Most of the literature shows that Gal-3 increases inflammation. Indeed, its previous names, Mac-2 and eBP, allude to its expression in macrophages and ability to bind to IgE antibodies. Gal-3 is expressed and secreted by immune cells such as microglia and has autocrine or paracrine effects (Li et al., 2016). For example, by cross-linking receptors including CEACAM3, FceRI and TLR4, Gal-3 activates monocytes/macrophages, microglia, neutrophils and mast cells (Burguillos et al., 2015; Feuk-Lagerstedt et al., 1999; Frigeri et al., 1993; Jeng et al., 1994; Liu et al., 1995; Yamaoka et al., 1995). Gal-3 is also a chemoattractant and increases monocyte and macrophage infiltration (Hsu et al., 2000; Li et al., 2016; Sano et al., 2000).
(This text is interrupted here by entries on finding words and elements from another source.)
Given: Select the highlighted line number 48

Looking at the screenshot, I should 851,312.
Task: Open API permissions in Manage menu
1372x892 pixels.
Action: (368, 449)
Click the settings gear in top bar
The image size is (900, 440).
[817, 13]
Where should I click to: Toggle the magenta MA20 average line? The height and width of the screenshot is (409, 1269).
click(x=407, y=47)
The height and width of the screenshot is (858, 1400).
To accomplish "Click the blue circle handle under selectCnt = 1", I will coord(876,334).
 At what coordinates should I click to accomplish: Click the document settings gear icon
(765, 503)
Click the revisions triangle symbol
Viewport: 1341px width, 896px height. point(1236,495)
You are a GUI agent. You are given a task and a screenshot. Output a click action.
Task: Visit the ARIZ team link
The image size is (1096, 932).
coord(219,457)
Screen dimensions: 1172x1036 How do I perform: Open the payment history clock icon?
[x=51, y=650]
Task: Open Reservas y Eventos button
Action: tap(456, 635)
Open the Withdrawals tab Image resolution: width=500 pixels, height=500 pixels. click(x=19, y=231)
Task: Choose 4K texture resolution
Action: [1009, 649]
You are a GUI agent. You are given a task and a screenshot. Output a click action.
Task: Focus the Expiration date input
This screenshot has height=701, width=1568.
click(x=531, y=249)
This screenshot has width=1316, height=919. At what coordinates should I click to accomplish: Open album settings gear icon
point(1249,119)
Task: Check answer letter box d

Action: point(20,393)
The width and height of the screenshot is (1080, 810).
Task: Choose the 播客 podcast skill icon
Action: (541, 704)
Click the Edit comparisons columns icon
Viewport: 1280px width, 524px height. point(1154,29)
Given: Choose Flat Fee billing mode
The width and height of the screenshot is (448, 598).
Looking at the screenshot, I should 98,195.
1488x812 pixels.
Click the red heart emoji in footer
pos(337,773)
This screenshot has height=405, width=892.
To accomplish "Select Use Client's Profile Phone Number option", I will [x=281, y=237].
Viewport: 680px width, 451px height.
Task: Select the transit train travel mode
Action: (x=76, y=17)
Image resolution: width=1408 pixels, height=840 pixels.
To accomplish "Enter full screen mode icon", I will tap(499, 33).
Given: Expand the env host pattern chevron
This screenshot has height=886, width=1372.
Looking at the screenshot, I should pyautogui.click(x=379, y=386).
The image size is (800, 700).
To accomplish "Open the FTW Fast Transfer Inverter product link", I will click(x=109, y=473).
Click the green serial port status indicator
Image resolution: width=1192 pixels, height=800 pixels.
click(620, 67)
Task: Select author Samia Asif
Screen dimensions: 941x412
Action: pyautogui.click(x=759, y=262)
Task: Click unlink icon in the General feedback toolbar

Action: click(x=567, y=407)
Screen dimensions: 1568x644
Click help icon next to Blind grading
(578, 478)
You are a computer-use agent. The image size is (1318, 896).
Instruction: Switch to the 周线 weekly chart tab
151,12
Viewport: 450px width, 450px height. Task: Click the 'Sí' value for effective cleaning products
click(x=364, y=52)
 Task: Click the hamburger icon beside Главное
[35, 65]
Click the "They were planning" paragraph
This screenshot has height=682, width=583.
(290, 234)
Gal-3 has been extensively studied in brain damage and disease, which usually increase its expression causing a variety of cellular responses. For example, Gal-3 activates microglia in a model of ischemic injury (Lalancette-Hébert et al., 2007). Also, in response to demyelination, increased levels of Gal-3 promote infiltration of leukocytes in the V-SVZ in a model of multiple sclerosis (James et al., 2016). Gal-3 expression levels are corelated with brain tumour grade and worse prognosis, not only due to its pro-inflammatory role, but also because it upregulates several pro-tumorigenic pathways (Bresalier et al., 1997; Camby et al., 2001; Gordower et al., 1999; Kuklinski et al., 2000; Wang et al., 2020).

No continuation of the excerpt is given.